Exercise set.
(1) According to the Venice Biennale event announcement, what building houses the Old Kent Road mosque?
(2) Using the Venice Biennale event announcement, explain why the Monsoon Assemblages and Office of Experiments installation traces the flight of the Globe Skimmer dragonfly.

Given passage.

Recording of the “How will we live together? Westminster at the Venice Biennale” event is now available online

Recording of the online event that celebrates University of Westminster‘s work exhibited at the prestigious 2021 Venice Architecture Biennale (22nd May-21st Nov), which took place on the 9th of June 2021, is now available for viewing here.

Academics based within the College of Design, Creative and Digital Industries have co-produced three different installations to respond to the theme: How will we live together?

At the event, we hear more about the ideas underpinning each piece of work, and – given the fundamental themes they address – discuss how architecture and practice based research can help us to better understand the world’s most pressing challenges.

Following an introduction to the three installations, Ifor Duncan, an academic based at Ca’ Foscari University of Venice, responds to the work. These contributions are followed by a panel discussion and questions from the audience.

More details about the installations and the academics involved are provided below.

Monsoon Assemblages (led by Lindsay Bremner) and Office of Experiments (led by Neal White) have created an immersive installation that challenges and redefines ideas of border, scale and agency. It draws on climate data and field work to convey how climate change and the Anthropocene are resulting in increasing monsoon volatility, shorter rainy seasons and more frequent extreme weather events. The installation investigates these events through the flight of the Globe Skimmer dragonfly that follows the monsoon from east Africa to southeast Asia and back again. Video footage of the dragonfly collected during field work is projected into the exhibition space highlighting the vulnerability of the dragonfly to shifting monsoonal dynamics.

In a collaboration with the V&A Museum, Shahed Saleem’s Pavilion looks at the self-built and often undocumented world of adapted mosques to explore contemporary multiculturalism in London. The work explores three different case studies that illuminate stories of immigration, identity, and community aspiration. The cases are the Brick Lane mosque, a former Protestant chapel then Synagogue; Old Kent Road mosque housed in a former pub; and Harrow Central mosque, a purpose-built space that sits next door to the converted terraced house it used to occupy. The Pavilion is partly carpeted, as in a mosque, and these stories are explored through 3D architectural reconstructions, filmed interviews and photographs.

The African Fabbers School video-installation project, curated by Paolo Cascone and Maddalena Laddaga, proposes an innovative research by practice agenda for the next generation of European and African architects. The African Fabbers School [AFS] is an itinerant laboratory of ecological design and self-construction for community-oriented projects between Europe and Africa. This ecosystem of site-specific projects has structured an abacus of paradigmatic design to build modus operandi based on a learning by doing methodology. Thanks to the interaction between people from different backgrounds (including African artisans, local communities, European students) the [AFS] investigates the relationships between traditional knowledges, advanced design processes and digital manufacturing.

Records shown.
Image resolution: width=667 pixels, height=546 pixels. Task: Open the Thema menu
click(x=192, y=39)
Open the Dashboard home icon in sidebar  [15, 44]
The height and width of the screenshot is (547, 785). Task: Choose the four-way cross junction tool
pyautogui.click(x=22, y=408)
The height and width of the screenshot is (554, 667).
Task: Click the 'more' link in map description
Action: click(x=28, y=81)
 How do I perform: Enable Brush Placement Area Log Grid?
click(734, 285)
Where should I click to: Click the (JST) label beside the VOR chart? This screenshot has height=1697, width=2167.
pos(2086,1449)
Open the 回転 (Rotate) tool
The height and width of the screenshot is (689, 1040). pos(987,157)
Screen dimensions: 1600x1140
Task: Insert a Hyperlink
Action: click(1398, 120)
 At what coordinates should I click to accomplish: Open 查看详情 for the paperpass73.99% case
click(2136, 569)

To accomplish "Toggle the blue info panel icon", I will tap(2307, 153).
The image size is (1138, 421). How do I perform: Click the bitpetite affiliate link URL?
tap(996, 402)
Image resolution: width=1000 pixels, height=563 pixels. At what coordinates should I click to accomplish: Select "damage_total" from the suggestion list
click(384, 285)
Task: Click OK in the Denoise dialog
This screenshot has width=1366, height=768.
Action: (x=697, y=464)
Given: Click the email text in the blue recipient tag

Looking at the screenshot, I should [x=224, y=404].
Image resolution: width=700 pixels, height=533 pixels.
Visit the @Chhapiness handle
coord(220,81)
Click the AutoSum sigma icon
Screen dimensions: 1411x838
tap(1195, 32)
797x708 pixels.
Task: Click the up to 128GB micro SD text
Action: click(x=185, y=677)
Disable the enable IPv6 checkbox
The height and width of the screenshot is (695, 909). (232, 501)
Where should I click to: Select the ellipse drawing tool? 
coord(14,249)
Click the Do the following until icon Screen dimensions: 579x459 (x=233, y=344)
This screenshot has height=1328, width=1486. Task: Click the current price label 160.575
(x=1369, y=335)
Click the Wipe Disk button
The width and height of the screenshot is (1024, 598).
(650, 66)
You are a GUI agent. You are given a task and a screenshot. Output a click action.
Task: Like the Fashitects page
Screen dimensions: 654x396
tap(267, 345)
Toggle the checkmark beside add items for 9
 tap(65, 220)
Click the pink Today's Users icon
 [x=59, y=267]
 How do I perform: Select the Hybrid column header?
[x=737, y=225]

Solutions per task.
(1) A former pub.

(2) The dragonfly follows the monsoon from east Africa to southeast Asia and back again, so its flight lets the installation investigate the increasing monsoon volatility and extreme weather tied to climate change. Projecting field footage of the dragonfly also highlights its vulnerability to shifting monsoonal dynamics.